[[ EXCERPTED RECORDS open ]]

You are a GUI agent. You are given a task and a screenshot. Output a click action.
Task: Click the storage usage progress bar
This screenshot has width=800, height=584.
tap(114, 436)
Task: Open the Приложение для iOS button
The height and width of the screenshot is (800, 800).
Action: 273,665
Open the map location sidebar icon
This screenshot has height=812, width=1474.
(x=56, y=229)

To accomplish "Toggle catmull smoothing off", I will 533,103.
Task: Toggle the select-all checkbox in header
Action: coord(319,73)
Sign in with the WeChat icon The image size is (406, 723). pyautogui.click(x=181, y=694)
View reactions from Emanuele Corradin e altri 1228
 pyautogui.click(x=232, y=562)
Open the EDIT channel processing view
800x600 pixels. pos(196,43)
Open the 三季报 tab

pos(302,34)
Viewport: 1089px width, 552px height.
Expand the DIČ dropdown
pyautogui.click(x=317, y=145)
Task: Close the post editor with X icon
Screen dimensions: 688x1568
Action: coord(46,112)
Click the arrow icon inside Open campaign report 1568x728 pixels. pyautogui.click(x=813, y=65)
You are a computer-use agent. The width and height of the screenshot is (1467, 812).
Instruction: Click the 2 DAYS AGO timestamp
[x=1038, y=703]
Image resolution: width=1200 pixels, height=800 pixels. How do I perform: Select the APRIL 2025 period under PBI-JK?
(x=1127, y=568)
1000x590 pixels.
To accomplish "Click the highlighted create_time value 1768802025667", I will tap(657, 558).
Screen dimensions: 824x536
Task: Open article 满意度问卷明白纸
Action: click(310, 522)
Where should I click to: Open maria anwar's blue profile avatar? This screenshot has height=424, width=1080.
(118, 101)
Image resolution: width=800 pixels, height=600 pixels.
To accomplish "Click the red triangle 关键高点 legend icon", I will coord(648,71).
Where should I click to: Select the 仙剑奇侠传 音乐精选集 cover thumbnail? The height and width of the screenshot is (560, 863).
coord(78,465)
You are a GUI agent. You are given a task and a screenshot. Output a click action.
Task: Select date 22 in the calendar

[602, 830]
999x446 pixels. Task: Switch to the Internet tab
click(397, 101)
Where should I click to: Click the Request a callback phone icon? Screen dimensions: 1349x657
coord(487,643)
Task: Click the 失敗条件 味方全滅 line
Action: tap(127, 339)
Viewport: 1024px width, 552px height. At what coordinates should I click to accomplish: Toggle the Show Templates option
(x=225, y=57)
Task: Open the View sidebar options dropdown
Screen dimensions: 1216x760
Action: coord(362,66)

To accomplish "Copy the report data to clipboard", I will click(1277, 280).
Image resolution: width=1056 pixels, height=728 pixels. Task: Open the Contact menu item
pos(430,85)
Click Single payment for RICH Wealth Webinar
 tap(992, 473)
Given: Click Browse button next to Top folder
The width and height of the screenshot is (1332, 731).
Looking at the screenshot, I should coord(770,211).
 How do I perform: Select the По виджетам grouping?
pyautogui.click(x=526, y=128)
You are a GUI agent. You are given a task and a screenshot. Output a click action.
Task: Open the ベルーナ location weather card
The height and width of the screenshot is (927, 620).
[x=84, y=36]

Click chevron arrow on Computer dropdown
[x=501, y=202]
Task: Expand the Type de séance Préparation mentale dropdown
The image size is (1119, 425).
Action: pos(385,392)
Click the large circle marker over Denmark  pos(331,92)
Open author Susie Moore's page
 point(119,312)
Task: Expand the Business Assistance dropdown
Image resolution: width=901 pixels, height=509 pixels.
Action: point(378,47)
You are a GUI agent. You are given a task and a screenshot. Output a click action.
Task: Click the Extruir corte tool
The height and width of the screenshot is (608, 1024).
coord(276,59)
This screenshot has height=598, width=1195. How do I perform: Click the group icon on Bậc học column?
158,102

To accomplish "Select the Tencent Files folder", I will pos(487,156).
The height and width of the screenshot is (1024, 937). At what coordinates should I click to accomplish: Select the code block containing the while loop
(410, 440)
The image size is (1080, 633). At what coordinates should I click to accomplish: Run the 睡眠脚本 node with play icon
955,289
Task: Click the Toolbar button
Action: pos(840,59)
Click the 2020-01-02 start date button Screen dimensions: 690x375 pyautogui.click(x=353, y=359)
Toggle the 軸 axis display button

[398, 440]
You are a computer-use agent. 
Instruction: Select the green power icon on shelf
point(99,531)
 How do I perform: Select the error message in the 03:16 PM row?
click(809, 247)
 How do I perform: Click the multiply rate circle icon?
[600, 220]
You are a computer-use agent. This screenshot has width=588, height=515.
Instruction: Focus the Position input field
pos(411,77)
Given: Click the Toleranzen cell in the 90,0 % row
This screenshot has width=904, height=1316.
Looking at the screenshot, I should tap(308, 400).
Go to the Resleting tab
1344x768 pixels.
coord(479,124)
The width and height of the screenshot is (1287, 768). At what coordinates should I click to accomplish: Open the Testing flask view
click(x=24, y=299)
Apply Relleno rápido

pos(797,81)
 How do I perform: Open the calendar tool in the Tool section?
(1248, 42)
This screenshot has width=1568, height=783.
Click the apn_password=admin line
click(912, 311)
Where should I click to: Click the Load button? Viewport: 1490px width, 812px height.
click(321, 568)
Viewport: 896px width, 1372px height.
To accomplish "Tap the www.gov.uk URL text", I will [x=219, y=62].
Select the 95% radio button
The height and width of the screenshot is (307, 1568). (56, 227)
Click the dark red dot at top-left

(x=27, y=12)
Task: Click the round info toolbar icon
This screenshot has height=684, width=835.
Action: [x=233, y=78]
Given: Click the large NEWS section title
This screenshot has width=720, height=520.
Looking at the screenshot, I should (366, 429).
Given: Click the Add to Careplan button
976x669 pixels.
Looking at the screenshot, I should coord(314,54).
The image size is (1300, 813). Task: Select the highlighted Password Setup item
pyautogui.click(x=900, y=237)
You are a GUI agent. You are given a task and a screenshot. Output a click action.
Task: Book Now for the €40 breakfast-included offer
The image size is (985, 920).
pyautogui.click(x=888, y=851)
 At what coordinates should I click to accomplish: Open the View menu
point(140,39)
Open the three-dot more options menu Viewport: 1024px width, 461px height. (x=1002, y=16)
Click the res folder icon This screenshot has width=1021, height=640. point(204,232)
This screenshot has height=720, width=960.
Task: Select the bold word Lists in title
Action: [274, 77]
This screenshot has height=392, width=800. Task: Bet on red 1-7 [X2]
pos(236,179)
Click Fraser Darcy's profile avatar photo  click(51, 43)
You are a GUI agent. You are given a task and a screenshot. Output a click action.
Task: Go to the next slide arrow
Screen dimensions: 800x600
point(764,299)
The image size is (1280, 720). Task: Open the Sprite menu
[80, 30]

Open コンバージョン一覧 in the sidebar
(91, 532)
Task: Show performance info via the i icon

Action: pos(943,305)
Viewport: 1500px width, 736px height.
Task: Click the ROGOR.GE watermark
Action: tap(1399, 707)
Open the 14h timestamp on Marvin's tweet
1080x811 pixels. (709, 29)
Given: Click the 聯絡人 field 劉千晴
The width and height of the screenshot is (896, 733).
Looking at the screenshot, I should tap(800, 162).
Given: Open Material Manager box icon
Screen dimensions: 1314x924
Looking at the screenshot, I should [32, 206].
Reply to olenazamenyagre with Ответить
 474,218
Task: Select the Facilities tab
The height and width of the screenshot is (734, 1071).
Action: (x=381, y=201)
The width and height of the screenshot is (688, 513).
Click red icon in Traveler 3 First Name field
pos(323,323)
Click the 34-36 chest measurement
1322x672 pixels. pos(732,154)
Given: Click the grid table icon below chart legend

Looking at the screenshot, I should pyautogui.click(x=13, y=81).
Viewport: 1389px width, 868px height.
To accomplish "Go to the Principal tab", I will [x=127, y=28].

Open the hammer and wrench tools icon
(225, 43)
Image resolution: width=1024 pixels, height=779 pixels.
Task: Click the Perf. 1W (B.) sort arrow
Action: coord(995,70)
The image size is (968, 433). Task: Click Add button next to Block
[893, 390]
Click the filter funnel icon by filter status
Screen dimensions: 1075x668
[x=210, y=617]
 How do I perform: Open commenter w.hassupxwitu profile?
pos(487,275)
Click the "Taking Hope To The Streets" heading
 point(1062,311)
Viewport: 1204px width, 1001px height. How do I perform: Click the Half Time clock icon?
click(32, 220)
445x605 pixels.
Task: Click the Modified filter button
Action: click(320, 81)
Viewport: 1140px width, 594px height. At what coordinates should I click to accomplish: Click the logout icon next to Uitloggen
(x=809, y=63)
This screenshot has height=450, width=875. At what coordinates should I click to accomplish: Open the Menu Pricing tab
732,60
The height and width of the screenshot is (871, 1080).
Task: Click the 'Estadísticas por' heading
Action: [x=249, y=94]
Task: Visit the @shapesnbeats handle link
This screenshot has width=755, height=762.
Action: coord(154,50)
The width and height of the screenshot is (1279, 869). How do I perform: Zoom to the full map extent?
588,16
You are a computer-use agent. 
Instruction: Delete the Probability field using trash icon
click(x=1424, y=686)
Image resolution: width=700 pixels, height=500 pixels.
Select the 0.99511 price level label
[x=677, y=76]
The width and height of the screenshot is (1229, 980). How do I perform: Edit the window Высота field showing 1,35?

[[ EXCERPTED RECORDS closed ]]

GOAL OF THE EXERCISE:
Among the lines above, which ones hold the string "location"? Show them.

ANSWER TO THIS EXERCISE:
Open the map location sidebar icon
Task: Open the ベルーナ location weather card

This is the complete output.